Posted by Diletta Parlangeli on Feb 17, 2010 in Senza categoria |

(Post dimostrativo del fatto che questo blog non è solo un archivio articoli*)

Se c’è una cosa che spaventa un uomo più del segnale ballerino del satellite durante una partita di Champions, più di una sconfitta alla Wii contro il migliore amico e l’impossibilità di procedere con il rutto libero dinanzi alla frequentante di turno,  è il preservativo.  Sarà per quel nome che evoca il ‘preservare’, di conseguenza tenere, conservare, chiudere a chiave in un triste cappuccetto di plastica – per poi gettare, sacrilegio – tutta la sua umana virilità, ma quel coso là proprio non va di moda.
Siam lontani dai tempi della campagna con il professore che si alzava in aula sventolando il condom e chiedendo: ‘Di chi è questo?’. Di persone che risponderebbero ‘Mio’, non me ne sovviene nemmeno mezza.
A onor del vero, alcuni se lo portano dietro tanto per far scena. Lo sfoggiano nel momento in cui lei gli chiede farfugliando (in modo da non dover usare proprio il termine esatto, che svilisce un po’ l’attimo) se ‘ha qualcosa’, se ‘ce li hai portati’,  oppure tenta un mugolante ‘no, senza no…’. Con scatto felino si alzano, fanno finta di cercarlo in qualche tasca – sanno benissimo dov’è, ma andare a botta sicura presupporrebbe premeditazione – e magari lo appoggiano anche sul letto.

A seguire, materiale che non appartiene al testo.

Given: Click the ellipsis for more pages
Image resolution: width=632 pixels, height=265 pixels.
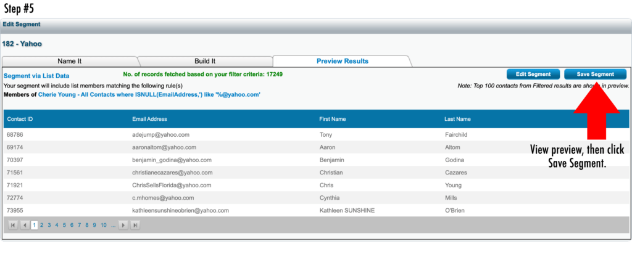Looking at the screenshot, I should coord(113,226).
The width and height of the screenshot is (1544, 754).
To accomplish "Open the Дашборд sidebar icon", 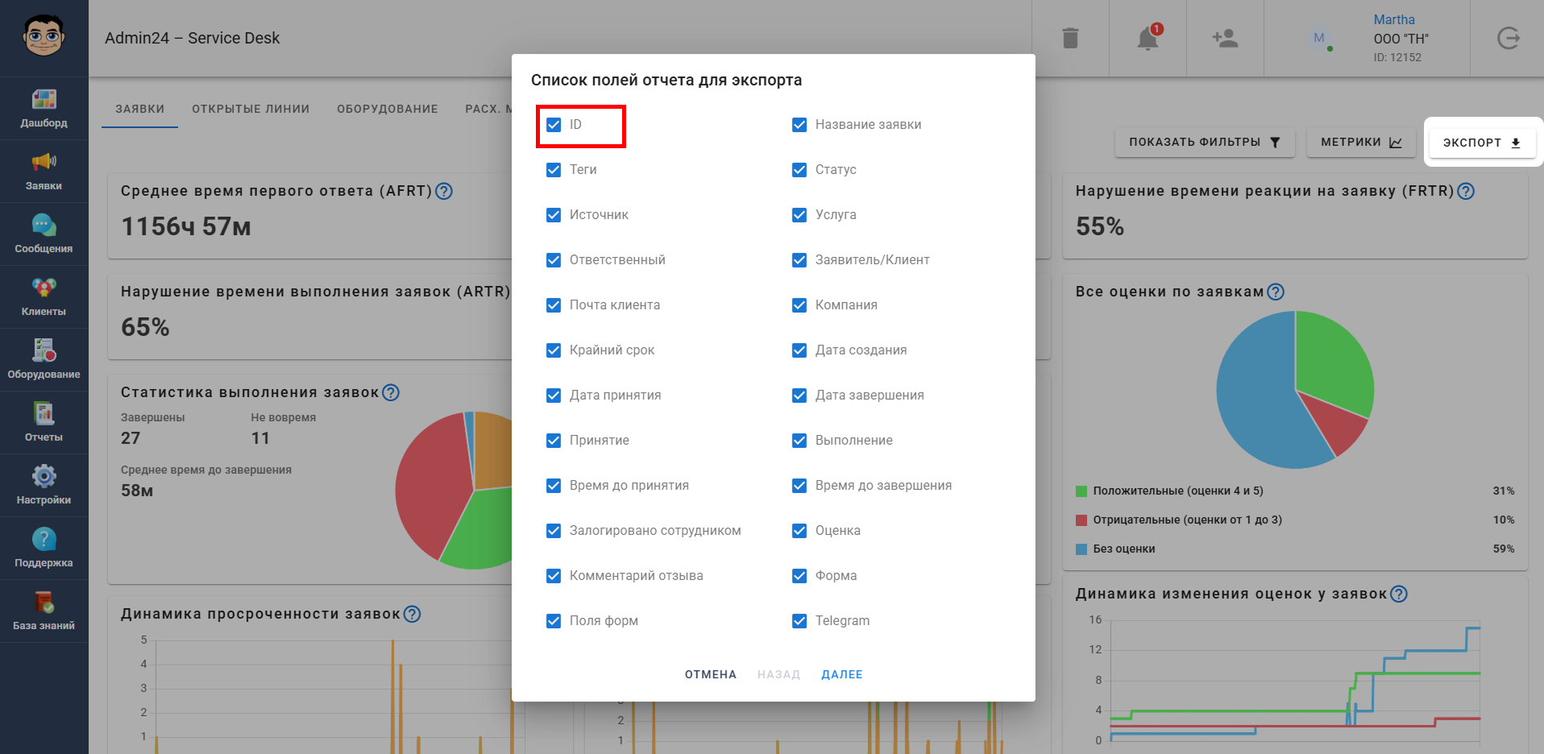I will [44, 99].
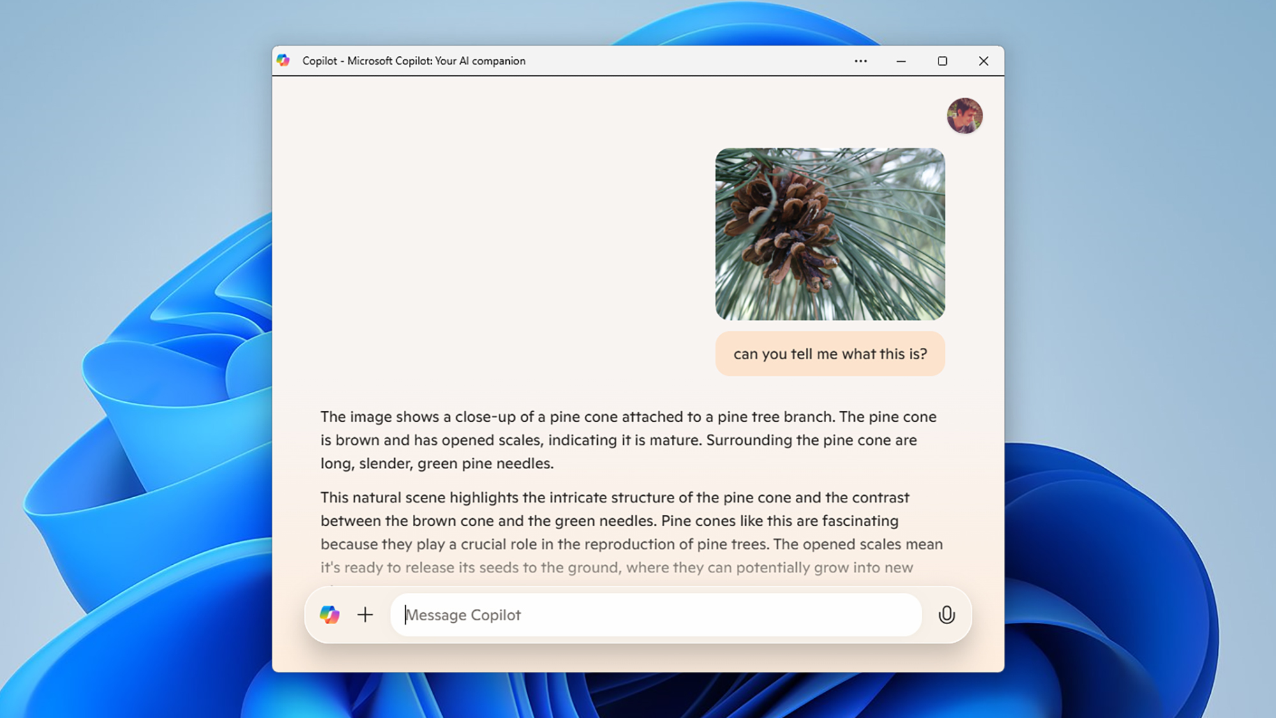Minimize the Copilot window
This screenshot has width=1276, height=718.
[x=901, y=61]
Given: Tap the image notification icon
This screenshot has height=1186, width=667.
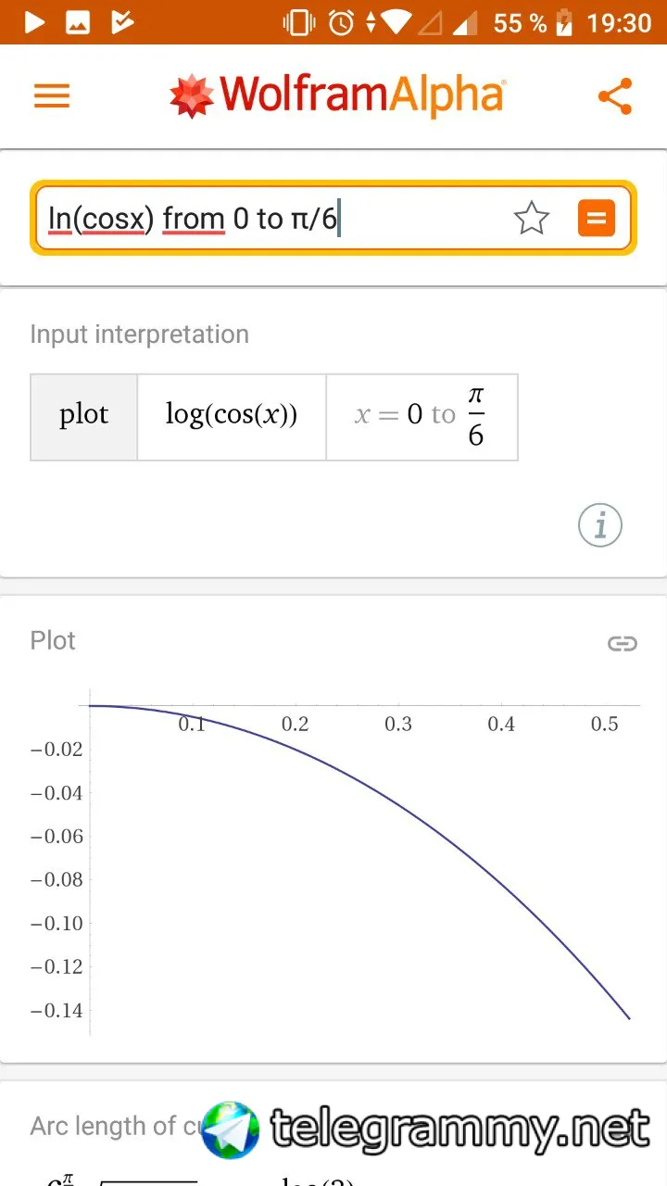Looking at the screenshot, I should tap(78, 22).
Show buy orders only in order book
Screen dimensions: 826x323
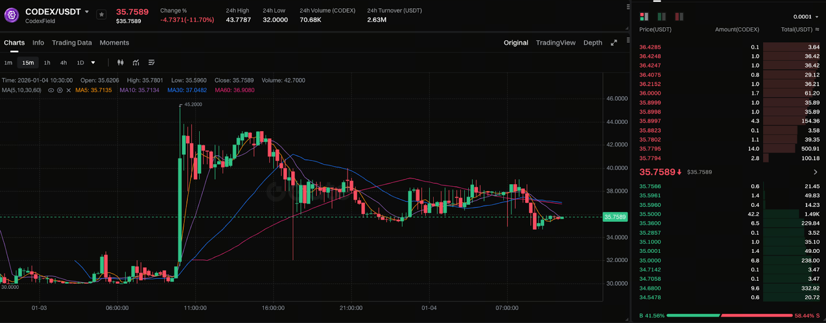click(661, 17)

Poi fanno finta di dimenticarselo. Come quando vai a far la spesa e solo una volta fuori dal supermercato ti porti la mano alla  fronte e dici ‘accidenti, ho scordato i biscotti’. Solo che in questo ‘vabbè, la prossima volta, ora mi costa fatica rientrare’, non lo si può dire.  Ovviamente tali soggetti vengono gentilmente richiamati all’ordine, in genere. Sono i tipici che alle obiezioni rispondono ‘sono anni che faccio senza’, ‘mi conosco’ e ‘non mi permetterei mai di’ e ‘sto attento’. Già. E mentre loro stanno attenti, lei si fa dei gran film (sempre apocalittici) perdendo tutto il gusto.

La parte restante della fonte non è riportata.